Surprise dans les bilans mensuels du marché automobile en France : Tesla, le géant californien de la voiture électrique, a enregistré en mars 2024 ses pires ventes depuis quatre ans. Avec seulement 1 255 immatriculations selon les chiffres AAA Data, la marque d’Elon Musk voit son dynamisme sérieusement freiné sur l’un de ses marchés stratégiques en Europe. Comment expliquer cette contre-performance soudaine ?
Un mois de mars noir pour Tesla France
Depuis que la Model 3 s’est imposée comme la meilleure vente de VE dans l’Hexagone, Tesla n’avait jamais connu une telle baisse. En mars 2023, sur le même mois, ce sont 5 221 véhicules qui avaient été immatriculés.

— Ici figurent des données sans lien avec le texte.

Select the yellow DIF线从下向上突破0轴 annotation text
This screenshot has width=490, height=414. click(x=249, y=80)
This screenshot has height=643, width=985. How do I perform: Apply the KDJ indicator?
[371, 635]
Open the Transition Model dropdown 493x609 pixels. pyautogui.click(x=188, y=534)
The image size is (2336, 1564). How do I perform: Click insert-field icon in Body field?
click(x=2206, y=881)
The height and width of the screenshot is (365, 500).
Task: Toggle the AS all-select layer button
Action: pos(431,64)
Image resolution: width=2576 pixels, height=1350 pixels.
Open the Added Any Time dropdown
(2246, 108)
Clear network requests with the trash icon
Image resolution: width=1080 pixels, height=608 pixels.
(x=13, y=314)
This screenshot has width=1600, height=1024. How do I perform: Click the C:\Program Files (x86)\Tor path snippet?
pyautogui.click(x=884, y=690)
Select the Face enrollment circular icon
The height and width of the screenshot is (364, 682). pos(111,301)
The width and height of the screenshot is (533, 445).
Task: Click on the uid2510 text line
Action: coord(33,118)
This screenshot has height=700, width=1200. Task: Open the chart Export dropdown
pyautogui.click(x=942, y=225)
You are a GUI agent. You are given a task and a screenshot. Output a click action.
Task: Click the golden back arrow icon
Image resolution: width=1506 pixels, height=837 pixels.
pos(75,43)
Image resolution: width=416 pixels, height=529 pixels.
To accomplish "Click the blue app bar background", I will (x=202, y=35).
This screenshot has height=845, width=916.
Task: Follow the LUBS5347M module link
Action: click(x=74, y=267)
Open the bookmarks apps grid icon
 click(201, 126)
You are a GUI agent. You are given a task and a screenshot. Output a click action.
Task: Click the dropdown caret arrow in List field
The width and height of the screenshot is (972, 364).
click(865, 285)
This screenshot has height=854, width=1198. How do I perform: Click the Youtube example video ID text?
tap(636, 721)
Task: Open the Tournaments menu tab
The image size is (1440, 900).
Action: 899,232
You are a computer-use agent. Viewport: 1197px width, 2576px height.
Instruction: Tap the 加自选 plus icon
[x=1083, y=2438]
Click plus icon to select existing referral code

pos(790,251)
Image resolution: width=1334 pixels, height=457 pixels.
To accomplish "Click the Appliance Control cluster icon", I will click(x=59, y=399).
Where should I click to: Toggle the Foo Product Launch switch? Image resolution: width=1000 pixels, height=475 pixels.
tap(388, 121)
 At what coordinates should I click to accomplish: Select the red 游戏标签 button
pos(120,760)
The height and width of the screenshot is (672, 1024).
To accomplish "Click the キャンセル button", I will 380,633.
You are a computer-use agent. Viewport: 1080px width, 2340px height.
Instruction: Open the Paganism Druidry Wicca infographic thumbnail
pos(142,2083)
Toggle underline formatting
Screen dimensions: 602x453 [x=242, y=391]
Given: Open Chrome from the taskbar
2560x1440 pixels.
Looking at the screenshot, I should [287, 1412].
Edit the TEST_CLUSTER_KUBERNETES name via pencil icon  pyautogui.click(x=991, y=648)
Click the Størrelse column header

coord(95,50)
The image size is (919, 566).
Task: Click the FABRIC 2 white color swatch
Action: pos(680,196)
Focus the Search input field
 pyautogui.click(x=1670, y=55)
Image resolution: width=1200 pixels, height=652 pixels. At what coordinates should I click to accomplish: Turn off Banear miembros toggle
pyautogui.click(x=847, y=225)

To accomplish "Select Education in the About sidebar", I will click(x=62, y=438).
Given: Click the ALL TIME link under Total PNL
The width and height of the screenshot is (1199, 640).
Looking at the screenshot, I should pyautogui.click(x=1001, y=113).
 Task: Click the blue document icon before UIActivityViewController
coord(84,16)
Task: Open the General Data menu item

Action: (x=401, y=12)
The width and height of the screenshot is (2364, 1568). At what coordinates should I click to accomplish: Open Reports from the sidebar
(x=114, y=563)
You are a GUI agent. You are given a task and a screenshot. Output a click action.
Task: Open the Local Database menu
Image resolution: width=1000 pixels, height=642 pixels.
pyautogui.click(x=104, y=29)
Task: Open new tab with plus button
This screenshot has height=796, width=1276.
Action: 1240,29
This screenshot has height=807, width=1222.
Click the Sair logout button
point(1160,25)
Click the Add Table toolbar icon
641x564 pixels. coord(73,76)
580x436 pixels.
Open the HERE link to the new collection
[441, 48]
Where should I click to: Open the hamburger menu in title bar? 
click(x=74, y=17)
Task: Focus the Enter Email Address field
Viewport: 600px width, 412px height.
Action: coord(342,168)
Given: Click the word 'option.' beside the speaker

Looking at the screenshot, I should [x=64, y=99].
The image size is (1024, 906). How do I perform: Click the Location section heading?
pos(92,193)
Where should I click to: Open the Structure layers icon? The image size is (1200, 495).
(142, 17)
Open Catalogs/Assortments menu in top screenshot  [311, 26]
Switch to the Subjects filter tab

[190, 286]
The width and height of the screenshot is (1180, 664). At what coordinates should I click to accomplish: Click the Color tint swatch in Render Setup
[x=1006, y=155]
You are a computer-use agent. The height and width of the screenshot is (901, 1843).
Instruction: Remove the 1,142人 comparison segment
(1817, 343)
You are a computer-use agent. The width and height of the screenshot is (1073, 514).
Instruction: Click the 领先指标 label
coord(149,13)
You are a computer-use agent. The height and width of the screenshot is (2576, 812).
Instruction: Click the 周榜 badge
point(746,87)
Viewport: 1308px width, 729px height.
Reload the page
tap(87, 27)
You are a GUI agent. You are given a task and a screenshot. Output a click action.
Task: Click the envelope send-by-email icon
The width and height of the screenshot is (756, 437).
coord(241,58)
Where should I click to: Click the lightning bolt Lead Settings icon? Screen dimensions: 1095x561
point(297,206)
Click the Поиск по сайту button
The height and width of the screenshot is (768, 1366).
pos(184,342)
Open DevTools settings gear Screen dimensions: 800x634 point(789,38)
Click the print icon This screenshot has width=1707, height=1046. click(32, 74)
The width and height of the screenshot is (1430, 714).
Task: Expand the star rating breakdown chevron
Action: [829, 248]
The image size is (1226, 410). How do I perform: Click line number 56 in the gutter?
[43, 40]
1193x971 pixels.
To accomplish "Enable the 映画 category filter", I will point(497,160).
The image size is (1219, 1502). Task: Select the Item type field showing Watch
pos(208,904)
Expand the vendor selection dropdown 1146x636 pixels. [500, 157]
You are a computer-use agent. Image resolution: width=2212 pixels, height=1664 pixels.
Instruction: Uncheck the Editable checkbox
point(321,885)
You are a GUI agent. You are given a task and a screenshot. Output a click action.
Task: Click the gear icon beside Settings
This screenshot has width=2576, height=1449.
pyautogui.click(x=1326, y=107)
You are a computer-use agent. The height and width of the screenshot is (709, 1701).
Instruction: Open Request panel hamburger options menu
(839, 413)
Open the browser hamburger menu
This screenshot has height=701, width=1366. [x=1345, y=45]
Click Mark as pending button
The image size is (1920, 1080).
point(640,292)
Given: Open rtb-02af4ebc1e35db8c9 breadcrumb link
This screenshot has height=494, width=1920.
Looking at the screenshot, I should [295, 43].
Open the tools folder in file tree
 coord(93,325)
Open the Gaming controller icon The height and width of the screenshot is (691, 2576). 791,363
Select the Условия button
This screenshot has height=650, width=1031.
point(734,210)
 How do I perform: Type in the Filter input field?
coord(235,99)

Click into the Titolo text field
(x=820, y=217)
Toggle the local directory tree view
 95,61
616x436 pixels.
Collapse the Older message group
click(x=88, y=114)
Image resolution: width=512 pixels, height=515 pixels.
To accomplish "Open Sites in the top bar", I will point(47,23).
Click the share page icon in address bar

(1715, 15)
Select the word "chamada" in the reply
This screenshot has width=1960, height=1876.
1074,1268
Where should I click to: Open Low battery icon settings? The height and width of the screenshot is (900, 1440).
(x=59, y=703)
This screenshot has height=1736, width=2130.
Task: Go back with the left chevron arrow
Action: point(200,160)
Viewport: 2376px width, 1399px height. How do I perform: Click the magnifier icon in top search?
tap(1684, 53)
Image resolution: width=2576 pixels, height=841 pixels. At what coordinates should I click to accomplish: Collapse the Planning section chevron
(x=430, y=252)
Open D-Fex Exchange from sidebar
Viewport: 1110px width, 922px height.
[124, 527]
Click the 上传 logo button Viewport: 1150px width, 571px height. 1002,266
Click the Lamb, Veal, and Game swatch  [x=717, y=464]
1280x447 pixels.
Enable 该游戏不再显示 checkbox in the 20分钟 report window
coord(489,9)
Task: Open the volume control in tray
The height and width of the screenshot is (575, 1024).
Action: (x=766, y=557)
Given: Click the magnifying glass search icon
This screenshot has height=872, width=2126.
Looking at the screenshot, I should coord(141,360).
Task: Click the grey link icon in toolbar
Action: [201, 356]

En un an, cela représente une chute vertigineuse de 76 %, largement au-dessus de la baisse globale du marché des véhicules électriques en France. En comparaison, MG a vendu 1 602 véhicules, Renault 3 317 avec sa Mégane E-Tech et Peugeot 2 825 grâce à ses 208 et 2008 électriques.
Ce plongeon soulève des questions majeures. D’autant plus que la demande pour les voitures électriques reste forte en France, portée par des objectifs environnementaux ambitieux et une fiscalité incitative (bonus écologiques, avantages malus CO2, etc.).
Musk, facteur de division pour l’image de Tesla
L’ombre d’Elon Musk plane sur ces chiffres inquiétants. Le patron de Tesla, habitué des prises de parole controversées et d’une communication parfois clivante sur X (anciennement Twitter), suscite l’exaspération d’une partie des clients européens. Plusieurs observateurs notent que les positions libertariennes de Musk, ses polémiques sur la modération des contenus en ligne et ses liens supposés avec des mouvances politiques extrêmes pourraient porter atteinte à l’image de Tesla sur certains marchés occidentaux.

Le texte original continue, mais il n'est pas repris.